Pixel coordinate grounding data
- - - - - - -

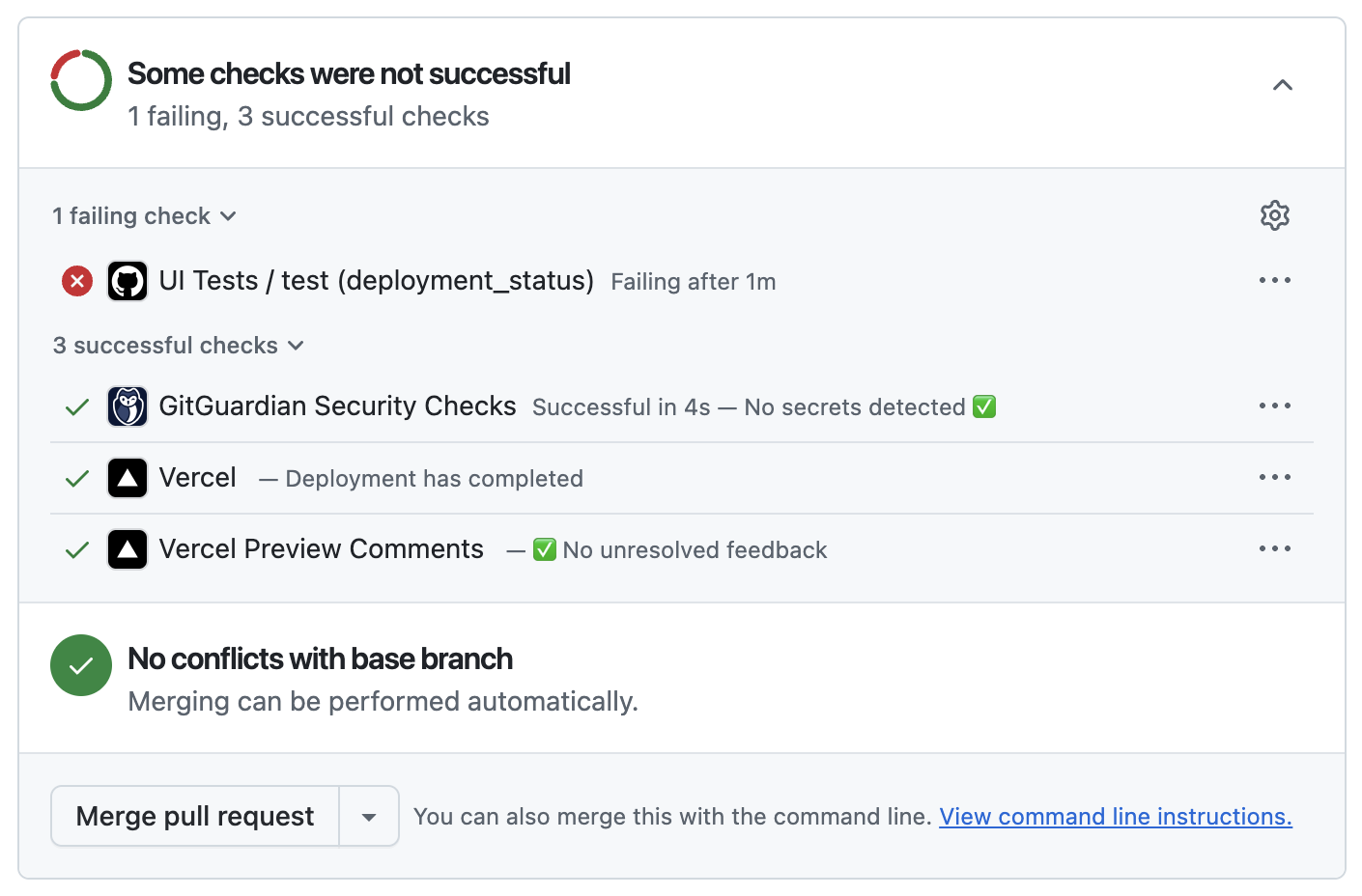
Task: Open View command line instructions link
Action: pyautogui.click(x=1115, y=816)
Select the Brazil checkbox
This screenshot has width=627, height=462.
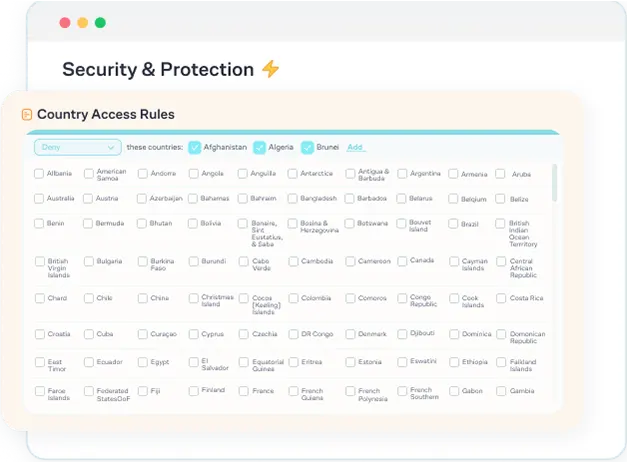click(x=453, y=224)
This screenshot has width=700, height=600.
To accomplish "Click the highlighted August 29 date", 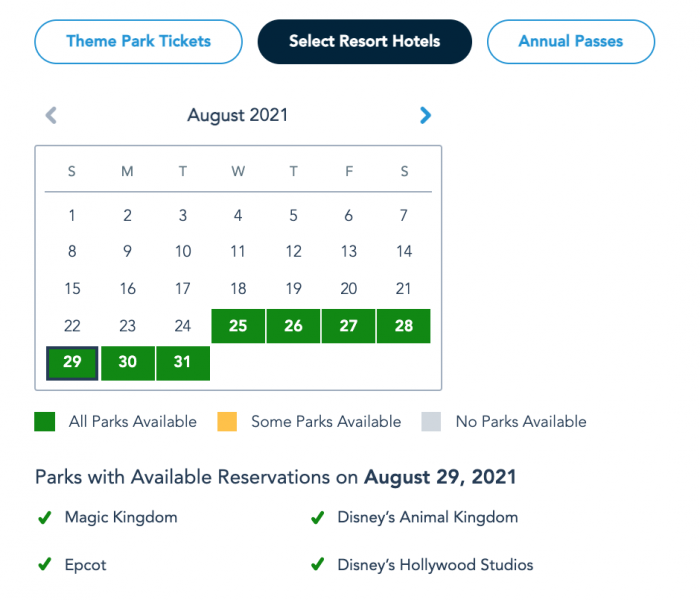I will tap(72, 363).
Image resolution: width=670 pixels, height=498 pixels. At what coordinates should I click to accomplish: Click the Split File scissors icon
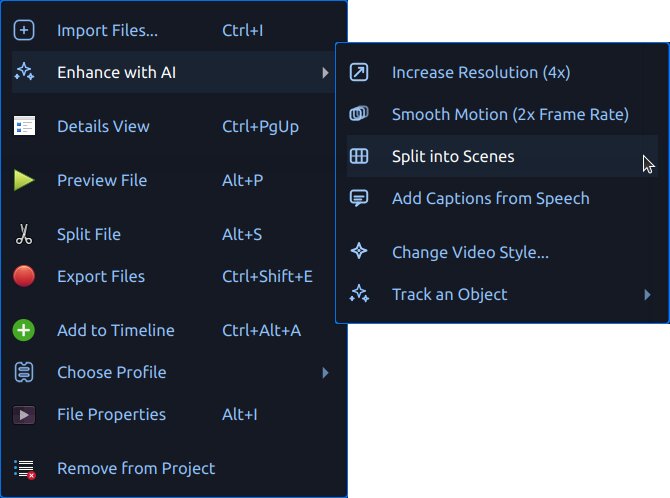pos(25,234)
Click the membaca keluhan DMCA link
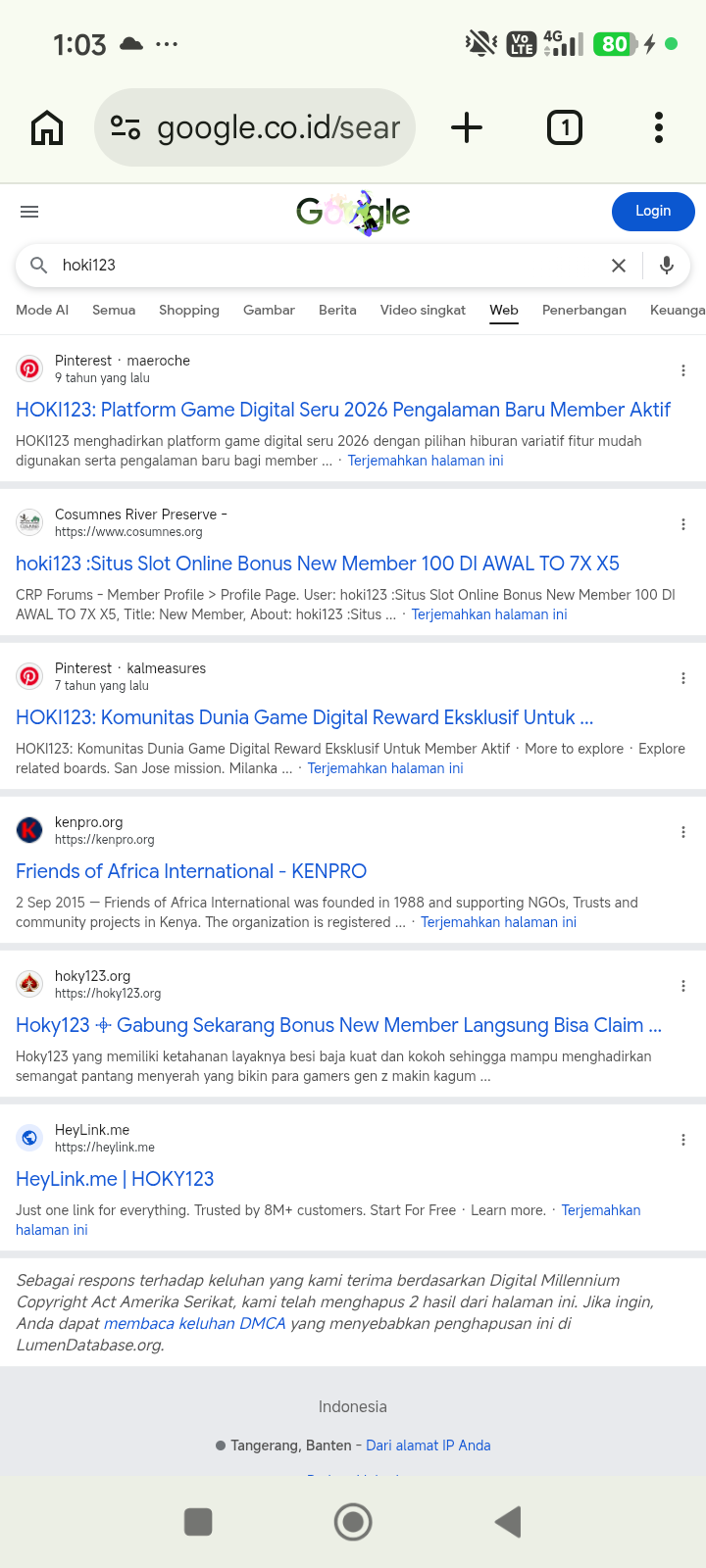Viewport: 706px width, 1568px height. click(194, 1323)
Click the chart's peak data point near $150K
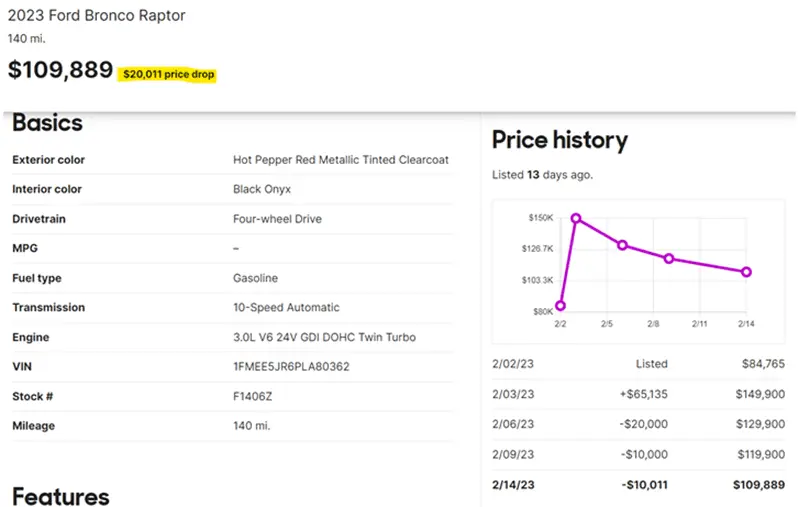799x507 pixels. (576, 218)
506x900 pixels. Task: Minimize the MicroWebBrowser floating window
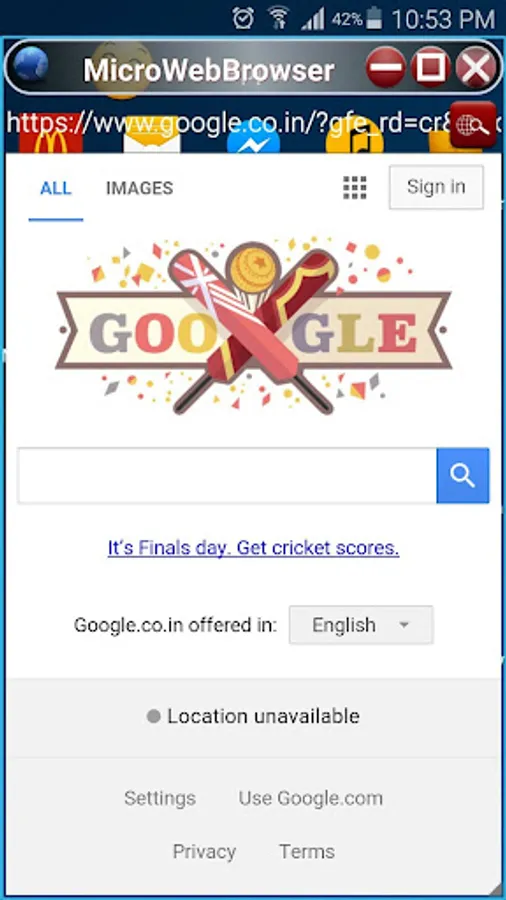tap(386, 67)
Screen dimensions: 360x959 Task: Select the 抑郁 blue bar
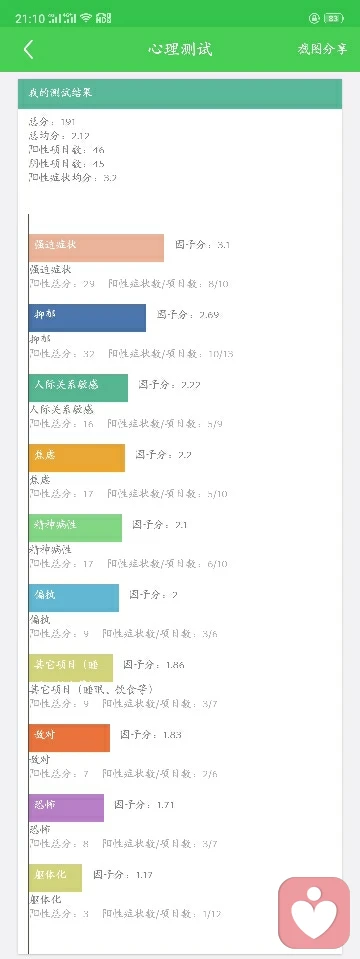click(x=87, y=318)
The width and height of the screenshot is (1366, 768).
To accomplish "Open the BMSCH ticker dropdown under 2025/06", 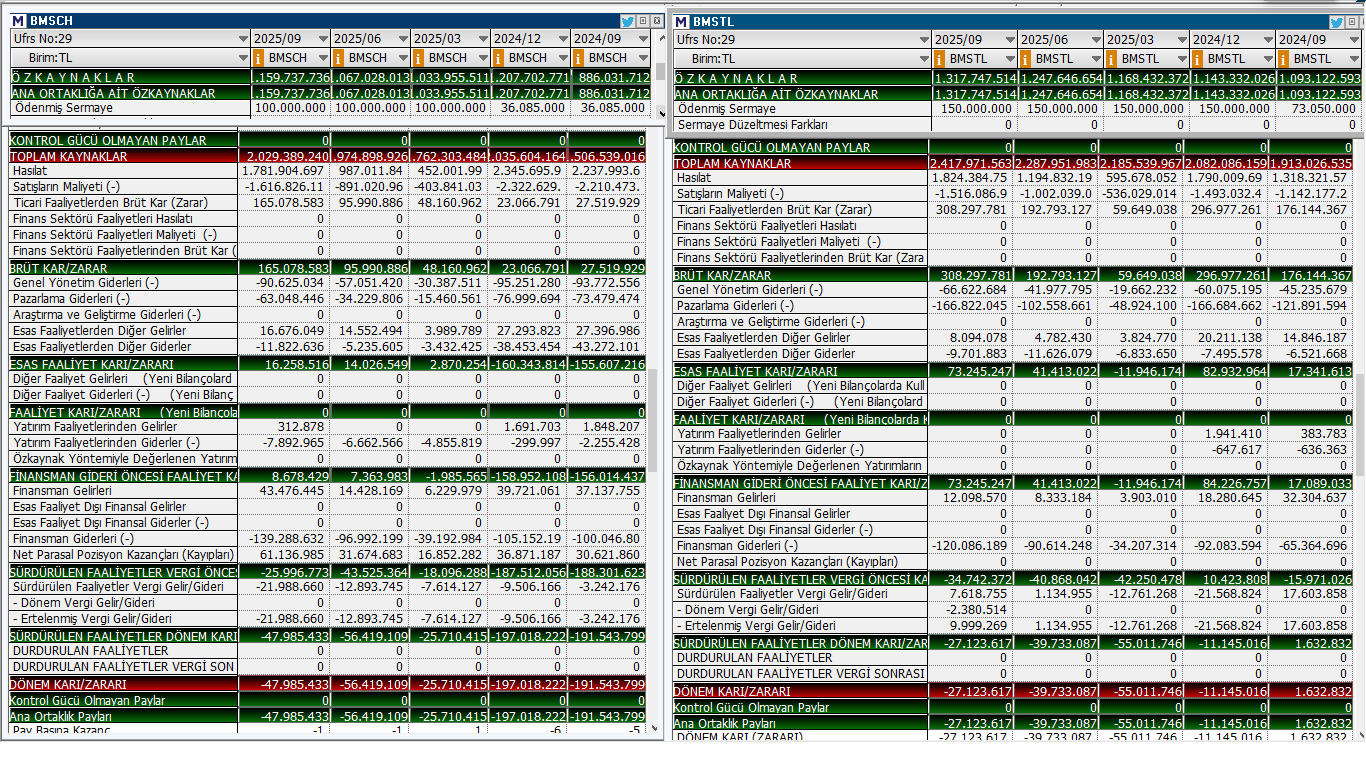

- - - - - - -

(Work to complete): Find the line with "Image resolution: width=670". Reproduce it and every line after it through the last line above exactly, leaving out the pictures.

(Expected answer):
Image resolution: width=670 pixels, height=498 pixels. At what coordinates should I click to accomplish: Click the Split File scissors icon
pos(25,234)
Click the membaca keluhan DMCA link
Viewport: 706px width, 1568px height. click(194, 1323)
Click the chart's peak data point near $150K
799x507 pixels. (576, 218)
506x900 pixels. Task: Minimize the MicroWebBrowser floating window
tap(386, 67)
Screen dimensions: 360x959 Task: Select the 抑郁 blue bar
click(x=87, y=318)
The width and height of the screenshot is (1366, 768).
To accomplish "Open the BMSCH ticker dropdown under 2025/06", 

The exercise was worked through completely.